----- Listed records -----
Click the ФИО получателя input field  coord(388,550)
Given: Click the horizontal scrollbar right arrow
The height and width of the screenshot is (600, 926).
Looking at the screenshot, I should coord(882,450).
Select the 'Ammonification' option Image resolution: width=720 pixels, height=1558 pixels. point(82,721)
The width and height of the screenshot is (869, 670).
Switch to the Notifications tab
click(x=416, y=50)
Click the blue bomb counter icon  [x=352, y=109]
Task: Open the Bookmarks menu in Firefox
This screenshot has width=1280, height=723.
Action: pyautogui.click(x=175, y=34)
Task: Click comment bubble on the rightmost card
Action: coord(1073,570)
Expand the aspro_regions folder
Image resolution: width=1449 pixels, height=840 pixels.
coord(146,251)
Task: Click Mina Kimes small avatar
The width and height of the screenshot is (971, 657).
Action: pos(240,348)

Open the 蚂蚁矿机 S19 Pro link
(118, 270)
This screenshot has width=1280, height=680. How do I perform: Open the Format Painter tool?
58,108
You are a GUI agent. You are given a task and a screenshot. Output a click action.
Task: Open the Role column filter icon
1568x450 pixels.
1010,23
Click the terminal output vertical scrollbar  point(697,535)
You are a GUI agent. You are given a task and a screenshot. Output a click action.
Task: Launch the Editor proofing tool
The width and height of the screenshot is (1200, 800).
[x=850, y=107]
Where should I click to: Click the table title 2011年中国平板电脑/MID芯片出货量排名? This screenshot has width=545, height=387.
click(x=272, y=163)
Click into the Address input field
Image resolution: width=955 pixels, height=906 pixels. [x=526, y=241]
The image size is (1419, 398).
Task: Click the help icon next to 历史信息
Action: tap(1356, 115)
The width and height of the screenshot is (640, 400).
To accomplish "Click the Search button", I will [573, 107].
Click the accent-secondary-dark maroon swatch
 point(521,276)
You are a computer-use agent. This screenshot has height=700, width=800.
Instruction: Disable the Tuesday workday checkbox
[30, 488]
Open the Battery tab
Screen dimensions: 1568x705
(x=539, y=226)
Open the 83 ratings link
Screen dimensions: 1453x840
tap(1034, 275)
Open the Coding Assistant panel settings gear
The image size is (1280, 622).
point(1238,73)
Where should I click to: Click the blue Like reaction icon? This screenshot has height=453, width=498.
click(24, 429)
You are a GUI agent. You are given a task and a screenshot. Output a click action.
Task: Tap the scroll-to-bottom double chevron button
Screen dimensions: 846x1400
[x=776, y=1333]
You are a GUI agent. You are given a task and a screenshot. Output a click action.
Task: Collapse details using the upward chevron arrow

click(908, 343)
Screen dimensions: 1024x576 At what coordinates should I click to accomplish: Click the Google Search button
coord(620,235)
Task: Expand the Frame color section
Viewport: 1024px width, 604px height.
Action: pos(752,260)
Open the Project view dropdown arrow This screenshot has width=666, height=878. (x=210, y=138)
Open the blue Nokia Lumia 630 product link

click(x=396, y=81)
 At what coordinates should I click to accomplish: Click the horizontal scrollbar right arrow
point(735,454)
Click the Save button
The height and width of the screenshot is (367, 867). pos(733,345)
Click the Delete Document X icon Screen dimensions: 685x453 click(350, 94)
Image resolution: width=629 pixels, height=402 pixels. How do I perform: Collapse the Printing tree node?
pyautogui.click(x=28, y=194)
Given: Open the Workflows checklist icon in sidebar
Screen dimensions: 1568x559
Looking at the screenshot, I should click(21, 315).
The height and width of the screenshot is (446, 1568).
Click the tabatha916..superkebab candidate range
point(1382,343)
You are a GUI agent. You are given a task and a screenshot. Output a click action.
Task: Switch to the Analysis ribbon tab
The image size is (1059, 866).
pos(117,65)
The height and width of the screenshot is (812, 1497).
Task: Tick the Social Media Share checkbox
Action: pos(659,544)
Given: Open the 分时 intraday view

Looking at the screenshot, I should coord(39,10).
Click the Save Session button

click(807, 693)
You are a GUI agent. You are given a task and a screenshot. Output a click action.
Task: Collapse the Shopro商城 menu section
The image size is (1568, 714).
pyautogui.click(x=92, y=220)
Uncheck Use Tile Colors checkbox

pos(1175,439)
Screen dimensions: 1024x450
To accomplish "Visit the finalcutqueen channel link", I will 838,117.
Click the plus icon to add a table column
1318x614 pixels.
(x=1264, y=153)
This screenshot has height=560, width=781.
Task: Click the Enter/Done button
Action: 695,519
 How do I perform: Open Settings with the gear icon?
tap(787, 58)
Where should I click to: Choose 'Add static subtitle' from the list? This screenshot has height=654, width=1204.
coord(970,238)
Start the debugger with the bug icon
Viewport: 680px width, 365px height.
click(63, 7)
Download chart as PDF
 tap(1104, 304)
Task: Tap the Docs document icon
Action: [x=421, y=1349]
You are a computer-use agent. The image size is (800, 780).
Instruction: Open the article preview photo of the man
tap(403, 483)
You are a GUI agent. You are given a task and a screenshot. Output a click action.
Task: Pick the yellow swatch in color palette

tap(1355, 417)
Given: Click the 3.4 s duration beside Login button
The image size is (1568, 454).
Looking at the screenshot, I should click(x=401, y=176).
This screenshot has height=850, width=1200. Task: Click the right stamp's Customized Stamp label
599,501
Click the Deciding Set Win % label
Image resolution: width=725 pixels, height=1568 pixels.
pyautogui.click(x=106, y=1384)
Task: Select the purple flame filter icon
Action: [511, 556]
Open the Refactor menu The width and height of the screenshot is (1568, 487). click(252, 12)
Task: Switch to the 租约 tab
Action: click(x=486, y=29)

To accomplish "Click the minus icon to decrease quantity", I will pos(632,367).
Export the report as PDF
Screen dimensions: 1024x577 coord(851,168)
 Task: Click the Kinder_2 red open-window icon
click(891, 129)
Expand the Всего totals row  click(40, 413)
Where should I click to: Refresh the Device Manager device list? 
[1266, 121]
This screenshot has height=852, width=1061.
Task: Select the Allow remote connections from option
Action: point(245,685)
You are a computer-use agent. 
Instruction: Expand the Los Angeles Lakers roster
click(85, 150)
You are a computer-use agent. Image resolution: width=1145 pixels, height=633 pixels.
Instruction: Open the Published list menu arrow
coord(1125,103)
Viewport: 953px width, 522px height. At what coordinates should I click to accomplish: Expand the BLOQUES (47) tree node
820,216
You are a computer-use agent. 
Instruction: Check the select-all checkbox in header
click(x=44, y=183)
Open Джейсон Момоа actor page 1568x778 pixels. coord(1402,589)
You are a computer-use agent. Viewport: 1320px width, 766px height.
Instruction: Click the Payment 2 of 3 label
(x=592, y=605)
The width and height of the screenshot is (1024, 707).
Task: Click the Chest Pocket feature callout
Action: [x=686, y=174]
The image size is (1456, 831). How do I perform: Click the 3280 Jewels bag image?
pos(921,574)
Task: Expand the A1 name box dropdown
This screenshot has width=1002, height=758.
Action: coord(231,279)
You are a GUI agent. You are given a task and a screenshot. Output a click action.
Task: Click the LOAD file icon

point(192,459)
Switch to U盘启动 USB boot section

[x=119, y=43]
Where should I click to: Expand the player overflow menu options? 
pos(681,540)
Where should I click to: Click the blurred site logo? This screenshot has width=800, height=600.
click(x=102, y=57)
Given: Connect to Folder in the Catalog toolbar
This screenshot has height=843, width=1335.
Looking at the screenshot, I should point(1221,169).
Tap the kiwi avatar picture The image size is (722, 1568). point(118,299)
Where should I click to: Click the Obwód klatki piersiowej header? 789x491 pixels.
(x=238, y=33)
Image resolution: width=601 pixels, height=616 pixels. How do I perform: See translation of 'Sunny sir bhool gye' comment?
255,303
-----
Look through the records for the string "avatar". Copy every line that has it.

Task: Click Mina Kimes small avatar
Tap the kiwi avatar picture The image size is (722, 1568). point(118,299)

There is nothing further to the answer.